Corporate India is likely to switch to the new accounting system as per schedule as all pending issues related to tax implications required for convergence with International Financial Reporting Standards (IFRS) have been addressed by the finance ministry. “We are on track, the roadmap is clear.
The issue has been sorted out with the finance ministry,” corporate affairs minister Salman Khurshid said on Tuesday.
The government maintained that the April 2011 deadline would be met.
The convergence would require minor amendments in the Companies Act of 1956 and some changes in the governing acts of the three professional institutes — ICAI, ICWAI, and ICSI.
The issue on whether companies would be taxed on notional gains or loss has been a matter of concern and the issue was still to be addressed.
The finance ministry has adequately addressed the matter, Khurshid said. However, the new system could be significantly watered down to suit Indian companies. The move is aims at providing a breather to corporate India as the new accounting system would mean implementation of a methodology, which is different from the current practice involving calculation of revenue and expenditure among other things.

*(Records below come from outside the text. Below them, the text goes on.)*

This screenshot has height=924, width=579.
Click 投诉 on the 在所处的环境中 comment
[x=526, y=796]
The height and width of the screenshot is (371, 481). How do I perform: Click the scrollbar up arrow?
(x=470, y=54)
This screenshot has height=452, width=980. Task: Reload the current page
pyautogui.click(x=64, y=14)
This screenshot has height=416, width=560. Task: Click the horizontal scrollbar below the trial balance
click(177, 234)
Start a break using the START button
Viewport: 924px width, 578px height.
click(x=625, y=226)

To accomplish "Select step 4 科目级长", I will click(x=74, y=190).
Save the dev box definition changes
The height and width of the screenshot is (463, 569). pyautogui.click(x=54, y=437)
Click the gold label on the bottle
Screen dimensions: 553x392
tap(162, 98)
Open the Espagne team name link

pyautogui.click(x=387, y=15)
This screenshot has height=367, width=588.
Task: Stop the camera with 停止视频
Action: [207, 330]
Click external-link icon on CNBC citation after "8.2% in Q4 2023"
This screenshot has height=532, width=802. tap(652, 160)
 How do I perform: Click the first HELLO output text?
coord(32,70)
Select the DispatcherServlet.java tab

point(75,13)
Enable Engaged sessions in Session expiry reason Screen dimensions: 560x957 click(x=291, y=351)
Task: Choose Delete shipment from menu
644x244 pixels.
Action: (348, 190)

In the first phase, Nifty 50 or BSE Sensex companies, firms whose securities are listed on stock exchanges outside India and all those with net worth of Rs. 1,000 crore were to switch to the new system. Insurance and banks, however, would be required to move to IFRS from 2012, the circular said.
IFRS standards are based on the principle that a financial statement should reflect the true and fair view of business affairs of the organisation. As these statements are used by various constituents of the society and regulators, they need to reflect the true view of the organisation’s financial position. This is different from generally accepted accounting practices (GAAP) followed by Indian companies. At present, there is no definitive standard for derivatives in the Indian accounting system . In IFRS derivatives and hedge instruments will be measured at fair value.
India, along with 150 other countries, has decided to adopt IFRS standards by 2011.